Personal information
- Born: March 31, 1940 Duluth, Minnesota, U.S.
- Died: November 9, 2017 (aged 77) Colorado Springs, Colorado, U.S.
- Height: 175 cm (5 ft 9 in)
- Weight: 71 kg (157 lb)

Sport
- Sport: Ski Jumping
- Club: Duluth XC Ski Club
- Coached by: George Kotlarek

= Gene Kotlarek =

American ski jumper (1940–2017)

Eugene Robert "Gene" Kotlarek (March 31, 1940 – November 9, 2017) was an American former ski jumper. He competed at the 1960 and 1964 Winter Olympics with the best result of 14th place in the normal hill in 1964.

== Biography ==
Kotlarek was trained by his father George, a member of the American Ski Jumping Hall of Fame.
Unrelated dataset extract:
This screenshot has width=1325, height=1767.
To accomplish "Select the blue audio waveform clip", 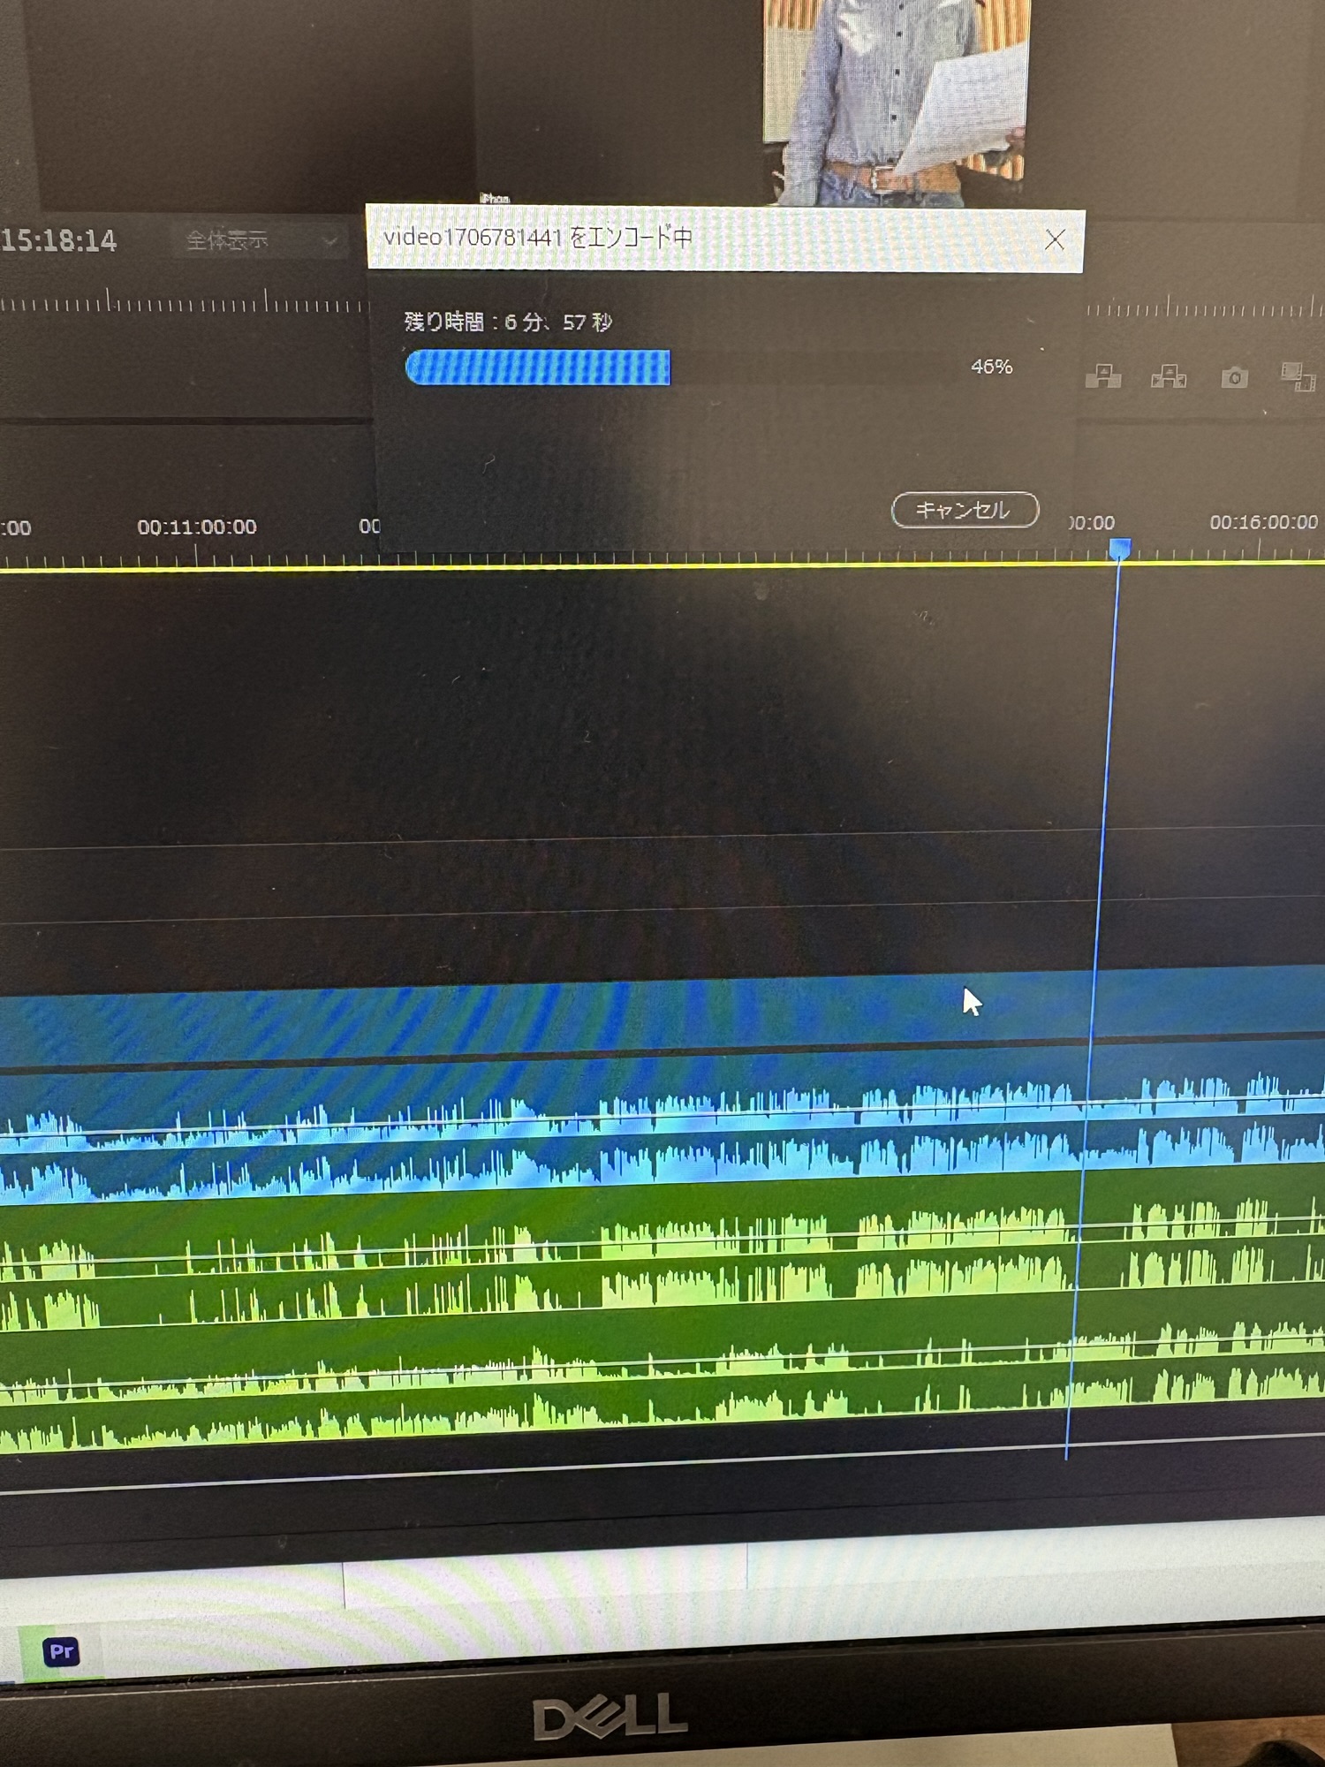I will [x=530, y=1140].
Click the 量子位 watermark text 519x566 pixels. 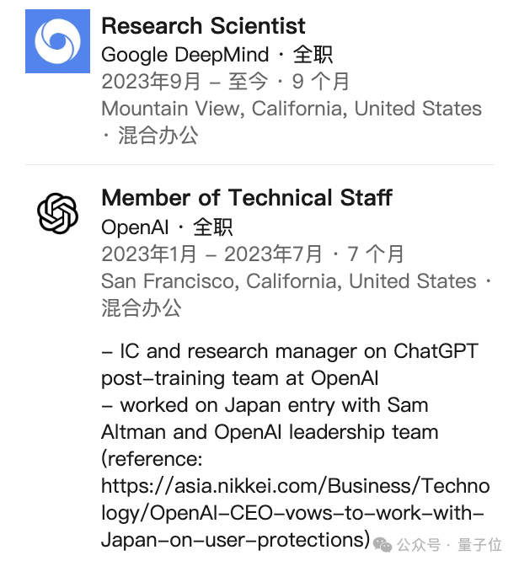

He won the 1958 National Boys title, the 1959 National Junior A championship, and the U.S. Senior titles in 1963 and 1966–67. In 1964, he set a national record at 138 m (454 feet), which stood for nine years. Kotlarek graduated from the University of Minnesota and later worked as an accountant. In 1982, he was elected to the National Ski Hall of Fame.

Kotlarek died on November 9, 2017, in Colorado Springs, Colorado.